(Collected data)
┏━━

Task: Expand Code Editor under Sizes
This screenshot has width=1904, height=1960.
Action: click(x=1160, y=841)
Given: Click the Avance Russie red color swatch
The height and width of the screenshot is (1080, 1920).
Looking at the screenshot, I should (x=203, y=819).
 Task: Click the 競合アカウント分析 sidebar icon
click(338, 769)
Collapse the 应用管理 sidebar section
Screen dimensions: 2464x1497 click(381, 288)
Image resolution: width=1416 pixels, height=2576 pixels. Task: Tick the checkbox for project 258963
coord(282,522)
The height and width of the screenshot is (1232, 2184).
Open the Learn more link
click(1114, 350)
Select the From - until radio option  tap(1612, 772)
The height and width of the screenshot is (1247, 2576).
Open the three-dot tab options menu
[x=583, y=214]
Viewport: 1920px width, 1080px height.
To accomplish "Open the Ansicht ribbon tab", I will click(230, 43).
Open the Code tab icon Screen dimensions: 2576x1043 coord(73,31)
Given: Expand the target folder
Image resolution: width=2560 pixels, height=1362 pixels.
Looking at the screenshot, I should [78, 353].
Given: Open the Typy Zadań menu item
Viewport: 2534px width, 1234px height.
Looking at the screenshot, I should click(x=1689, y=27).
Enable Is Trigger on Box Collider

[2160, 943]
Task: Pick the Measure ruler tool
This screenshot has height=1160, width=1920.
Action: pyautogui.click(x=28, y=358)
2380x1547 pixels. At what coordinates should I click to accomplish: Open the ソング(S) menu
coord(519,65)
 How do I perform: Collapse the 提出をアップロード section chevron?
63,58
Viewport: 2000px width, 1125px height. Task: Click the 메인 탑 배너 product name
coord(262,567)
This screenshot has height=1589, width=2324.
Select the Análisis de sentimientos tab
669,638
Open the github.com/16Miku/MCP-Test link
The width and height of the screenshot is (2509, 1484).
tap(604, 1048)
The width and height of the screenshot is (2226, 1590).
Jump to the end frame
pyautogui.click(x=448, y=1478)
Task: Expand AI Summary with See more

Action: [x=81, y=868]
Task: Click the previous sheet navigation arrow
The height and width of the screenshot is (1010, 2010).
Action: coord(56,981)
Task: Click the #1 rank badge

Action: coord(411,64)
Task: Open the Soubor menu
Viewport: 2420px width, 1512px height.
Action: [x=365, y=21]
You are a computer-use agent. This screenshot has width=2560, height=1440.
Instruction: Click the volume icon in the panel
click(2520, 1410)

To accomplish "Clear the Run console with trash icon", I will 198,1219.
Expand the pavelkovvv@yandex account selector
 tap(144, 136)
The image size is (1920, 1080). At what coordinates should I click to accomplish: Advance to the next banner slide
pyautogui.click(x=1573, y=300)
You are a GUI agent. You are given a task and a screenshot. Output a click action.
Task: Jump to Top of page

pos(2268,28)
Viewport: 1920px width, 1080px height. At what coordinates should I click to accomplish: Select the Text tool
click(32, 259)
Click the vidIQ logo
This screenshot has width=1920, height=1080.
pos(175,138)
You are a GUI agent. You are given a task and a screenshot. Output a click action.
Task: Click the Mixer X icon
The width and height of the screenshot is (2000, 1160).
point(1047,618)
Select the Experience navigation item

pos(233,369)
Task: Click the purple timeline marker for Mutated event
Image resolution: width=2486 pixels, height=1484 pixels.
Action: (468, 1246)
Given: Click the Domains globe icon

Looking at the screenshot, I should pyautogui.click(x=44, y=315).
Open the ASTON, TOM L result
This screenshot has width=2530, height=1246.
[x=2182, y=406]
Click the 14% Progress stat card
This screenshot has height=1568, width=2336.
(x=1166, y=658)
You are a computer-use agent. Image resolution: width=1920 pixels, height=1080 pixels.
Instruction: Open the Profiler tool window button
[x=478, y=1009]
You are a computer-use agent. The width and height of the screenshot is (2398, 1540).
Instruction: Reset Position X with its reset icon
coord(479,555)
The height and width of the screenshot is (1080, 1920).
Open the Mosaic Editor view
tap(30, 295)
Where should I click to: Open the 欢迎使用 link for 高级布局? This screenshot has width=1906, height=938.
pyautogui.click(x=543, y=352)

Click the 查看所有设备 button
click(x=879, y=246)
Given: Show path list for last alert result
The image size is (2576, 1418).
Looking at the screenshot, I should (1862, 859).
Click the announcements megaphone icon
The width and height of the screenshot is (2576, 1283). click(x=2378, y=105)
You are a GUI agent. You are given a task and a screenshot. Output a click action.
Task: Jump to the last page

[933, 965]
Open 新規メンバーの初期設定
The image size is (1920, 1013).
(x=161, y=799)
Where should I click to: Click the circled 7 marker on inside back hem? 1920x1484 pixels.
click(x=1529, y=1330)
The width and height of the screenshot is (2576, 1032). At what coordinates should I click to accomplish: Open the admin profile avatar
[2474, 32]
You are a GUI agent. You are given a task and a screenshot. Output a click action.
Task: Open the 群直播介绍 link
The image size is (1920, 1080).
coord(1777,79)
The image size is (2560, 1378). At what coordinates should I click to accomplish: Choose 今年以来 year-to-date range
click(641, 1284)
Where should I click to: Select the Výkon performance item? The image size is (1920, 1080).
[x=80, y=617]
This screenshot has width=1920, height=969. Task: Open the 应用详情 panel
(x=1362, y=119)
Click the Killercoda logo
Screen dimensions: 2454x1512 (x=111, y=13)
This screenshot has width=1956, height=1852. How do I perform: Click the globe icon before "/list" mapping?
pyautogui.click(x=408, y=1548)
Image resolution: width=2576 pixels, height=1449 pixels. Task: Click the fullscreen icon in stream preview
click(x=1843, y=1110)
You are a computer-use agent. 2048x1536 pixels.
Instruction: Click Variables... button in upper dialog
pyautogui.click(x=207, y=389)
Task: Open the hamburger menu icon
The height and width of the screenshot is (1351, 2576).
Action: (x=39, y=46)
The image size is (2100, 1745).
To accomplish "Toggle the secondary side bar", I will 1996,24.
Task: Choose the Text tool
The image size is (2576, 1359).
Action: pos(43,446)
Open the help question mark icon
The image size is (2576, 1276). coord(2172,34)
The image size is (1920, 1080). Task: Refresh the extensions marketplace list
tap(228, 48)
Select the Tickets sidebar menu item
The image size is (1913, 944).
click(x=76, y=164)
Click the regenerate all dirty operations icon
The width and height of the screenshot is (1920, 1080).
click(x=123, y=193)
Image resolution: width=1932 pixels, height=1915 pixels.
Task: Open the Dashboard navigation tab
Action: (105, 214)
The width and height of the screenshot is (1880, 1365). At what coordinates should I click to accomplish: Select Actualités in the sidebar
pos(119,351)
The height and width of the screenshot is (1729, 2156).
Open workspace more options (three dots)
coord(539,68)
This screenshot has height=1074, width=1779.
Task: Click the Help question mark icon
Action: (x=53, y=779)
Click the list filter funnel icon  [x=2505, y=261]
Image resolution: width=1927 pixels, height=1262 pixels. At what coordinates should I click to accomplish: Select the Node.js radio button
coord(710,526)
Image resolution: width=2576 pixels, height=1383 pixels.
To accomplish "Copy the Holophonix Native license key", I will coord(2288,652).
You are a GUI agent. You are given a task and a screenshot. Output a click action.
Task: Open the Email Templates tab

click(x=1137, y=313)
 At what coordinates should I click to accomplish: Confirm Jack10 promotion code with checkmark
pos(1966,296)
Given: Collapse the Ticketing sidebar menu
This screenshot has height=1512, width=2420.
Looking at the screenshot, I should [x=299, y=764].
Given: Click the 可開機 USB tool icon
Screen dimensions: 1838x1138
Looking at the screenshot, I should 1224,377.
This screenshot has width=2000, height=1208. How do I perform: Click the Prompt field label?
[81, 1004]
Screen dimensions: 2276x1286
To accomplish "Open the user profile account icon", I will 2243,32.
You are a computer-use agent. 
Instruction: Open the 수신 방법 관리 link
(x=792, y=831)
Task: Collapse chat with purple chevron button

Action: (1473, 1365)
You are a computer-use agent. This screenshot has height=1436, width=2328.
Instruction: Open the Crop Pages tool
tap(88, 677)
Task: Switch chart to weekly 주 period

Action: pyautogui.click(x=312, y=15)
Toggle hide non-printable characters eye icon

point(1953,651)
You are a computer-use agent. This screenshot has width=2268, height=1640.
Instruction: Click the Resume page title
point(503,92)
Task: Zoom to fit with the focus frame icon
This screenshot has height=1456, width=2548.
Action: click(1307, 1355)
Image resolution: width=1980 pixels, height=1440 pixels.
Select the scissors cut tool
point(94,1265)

┗━━

**Aim of the exercise:** Set down exactly what runs from the line containing "Image resolution: width=1980" through the last line above, both lines included.

**Output for this task:**
Image resolution: width=1980 pixels, height=1440 pixels.
Select the scissors cut tool
point(94,1265)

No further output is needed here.